Молодец - хоть и коммунист, но оказался порядочным человеком!
Да что я ополчился так против коммунистов? Мой кумир - Сталин, был коммунистом, талантливейший организатор, спасший страну от атомной агрессии США - нарком Берия, внучатым племянником которому я прихожусь, тоже был коммунистом. Мои благодетели - Фёдоров и Недорезов - тоже были коммунистами, причём Фёдоров уже потом долгое время был парторгом ЦНИИСа. Мои отец и мать были коммунистами. Комендант общежития МИИТа - взяточник Немцов - тоже коммунист, причём убеждённый, мы как-то беседовали с ним об этом. Парторги институтов, где я работал, тоже были приятными людьми и собутыльниками - часто моими друзьями. Так что грех ругать всех коммунистов подряд, они все поодиночке, в общем - люди нормальные, а вот когда вместе соберутся и голосовать начнут - нет хуже сволочей!
В результате я получил две 'пятёрки' и одну 'четвёрку', и был принят в аспирантуру. Учёба начиналась с января уже 1963 года, так что оставалось месяца три для устройства на работу. И мне надо было срочно уезжать в Тбилиси и устраиваться на постоянную работу с окладом не менее 100 рублей в месяц. Поясню, почему.

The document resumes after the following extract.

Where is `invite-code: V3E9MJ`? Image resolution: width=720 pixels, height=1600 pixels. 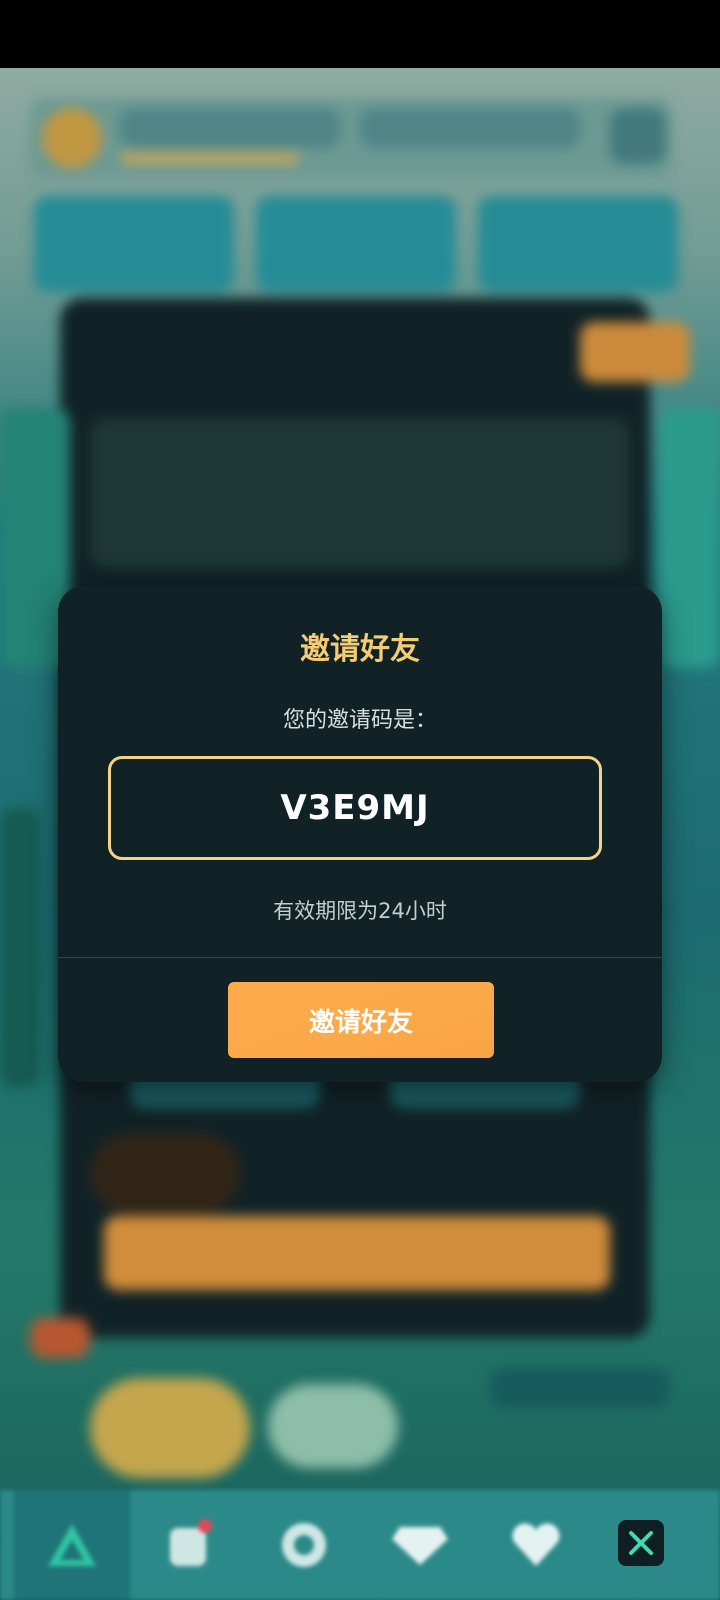 invite-code: V3E9MJ is located at coordinates (354, 808).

Так как меня приняли в аспирантуру в виде исключения без трудового стажа, стипендию мне, вроде бы, и не полагалось выплачивать. В Положении об аспирантуре было сказано, что стипендия назначалась в размерах последней заработной платы, но не свыше 100 рублей в месяц. А так как я ещё нигде постоянно не работал, то и последняя зарплата равна нулю рублей. А в Москве я не мог устроиться на работу, нужна 'прописка', а у меня была только тбилисская. Надеюсь, что слово 'прописка' ещё знакомо бывшим советским людям?
Итак, я уже в Тбилиси и лихорадочно ищу работу. Кинулся на знакомую табачную фабрику, но получил 'от ворот поворот'. Им ещё нового 'останова' не хватало! И я устроился по объявлению 'Организации требуются инженеры-конструкторы' на почтовый ящик ? 66.
В почтовом ящике
Не подумайте, что это какое-нибудь почтовое отделение, где нужно стоять с высунутым языком, ожидая, что кто-нибудь захочет приклеить марку и воспользуется его влажной поверхностью. Нет, это была серьёзная военная организация, где разрабатывались телетайпы для армии. А чтобы не выдавать секрета, организация называлась 'Почтовый ящик'. Таких 'ящиков' по стране были тысячи, и все знали, чем в них занимаются. Спросишь, бывало: 'Как пройти к почтовому ящику ?31?' А тебе отвечают: 'Это что, к авиазаводу?' И т.д.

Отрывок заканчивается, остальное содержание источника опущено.